Comparing LU or QR decompositions for solving least squares

Let $X \in R^{m\times n}$ with $m>n$. We aim to solve $y=X\beta$ where $\hat\beta$ is the least square estimator. The least squares solution for $\hat\beta = (X^TX)^{-1}X^Ty$ can be obtained using QR decomposition on $X$ and $LU$ decomposition on $X^TX$. The aim to compare these.

I noticed that we can use Cholesky decomposition instead of $LU$, since $X^TX$ is symmetric and positive definite.

Using $LU$ we have:

$\hat\beta = (X^TX)^{-1}X^Ty=(LU)^{-1}X^Ty$, solve $a=X^Ty$ which is order $O(2nm)$, then $L^{-1}b=a$ at cost $\sum_1^{k=n} (2k-1)$ and finally $U^{-1}a$ at the same cost of $\sum_1^{k=n} (2k-1)$.

I didn't count the cost of computing $L^{-1}$ and $U^{-1}$.

Using $QR$ we have: $\hat\beta = (X^TX)^{-1}X^Ty=((QR)^TQR)^{-1}R^TQ^Ty=R^{-1}Q^Ty$, where we solve $Q^Ty=a$ at cost $O(n^2)$ and $R^{-1}a$ with cost $\sum_1^{k=n} (2k-1)$.

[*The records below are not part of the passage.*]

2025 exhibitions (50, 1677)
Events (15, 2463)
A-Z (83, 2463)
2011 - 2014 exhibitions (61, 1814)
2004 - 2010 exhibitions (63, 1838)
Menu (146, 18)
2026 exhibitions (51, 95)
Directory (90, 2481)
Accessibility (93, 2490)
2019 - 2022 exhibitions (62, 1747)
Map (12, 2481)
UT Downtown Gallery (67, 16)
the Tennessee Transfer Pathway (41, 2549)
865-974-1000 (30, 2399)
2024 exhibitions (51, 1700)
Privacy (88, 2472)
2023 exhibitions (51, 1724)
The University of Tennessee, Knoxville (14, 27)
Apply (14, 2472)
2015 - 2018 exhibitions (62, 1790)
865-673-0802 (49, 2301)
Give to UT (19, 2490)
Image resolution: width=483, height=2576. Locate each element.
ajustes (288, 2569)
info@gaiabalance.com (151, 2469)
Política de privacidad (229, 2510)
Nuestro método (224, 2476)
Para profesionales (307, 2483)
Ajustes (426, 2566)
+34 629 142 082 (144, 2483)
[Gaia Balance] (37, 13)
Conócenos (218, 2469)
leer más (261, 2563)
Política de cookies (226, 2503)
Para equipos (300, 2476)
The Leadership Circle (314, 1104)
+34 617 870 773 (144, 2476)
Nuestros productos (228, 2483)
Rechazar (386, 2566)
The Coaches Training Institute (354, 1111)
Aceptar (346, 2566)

Comparing the decompositions: It seems that QR decomposition is much better than LU. I think the cost of computing QR is higher than LU, which is why we could prefer to use LU. On the other hand if we are given the decompositions, we should use QR.

$SVD$ decomposition: Is there any advantage to use SVD decomposition?


Solution 1:

Matrix Computations

Golub and Van Loan, 3e

$\S$ 5.7.1, p. 270

Comparing flop counts for operations on $n\times n$ matrices:

$\frac{2}{3}n^{3}\ $ $\qquad$ Gaussian elimination

$\frac{4}{3}n^{3}\ $ $\qquad$ Householder orthogonalization

$2n^{3}$ $\qquad \ \ $ Modified Gram-Schmidt

$\frac{8}{3}n^{3}\ $ $\qquad$ Bidiagonalization

$12n^{3}$ $\qquad$ Singular Value Decomposition

Three reasons to choose orthogonalization to solve square systems:

  1. Flop counts exaggerate the Gaussian elimination advantage. When memory traffic and vectorization overheads are considered the $\mathbf{Q}\mathbf{R}$ factorization is comparable in efficiency.

  2. Orthogonalization methods have guaranteed stability, there is no "growth factor" to worry about as in Gaussian elimination.

  3. In cases of ill-conditioning, the orthogonalization methods give an added measure of reliability. $\mathbf{Q}\mathbf{R}$ with condition estimate is very dependable and, of course, SVD is unsurpassed when it comes to producing a meaningful solution to a nearly singular system.

Solution 2:

Your reasoning at the top is really odd. The LU decomposition is twice as fast as the standard QR decomposition and it will solve most systems. There are however pathologically ill-conditioned systems and non-square systems. That is where it will use the QR or SVD. The main reason for the SVD is it allows you to be selective about your condition number.

There are many other decompositions. The Cholesky decomposition is twice as fast as the LU decomposition but only for positive definite Hermitian matrices. All of this neglects the sparsity of the matrix as well.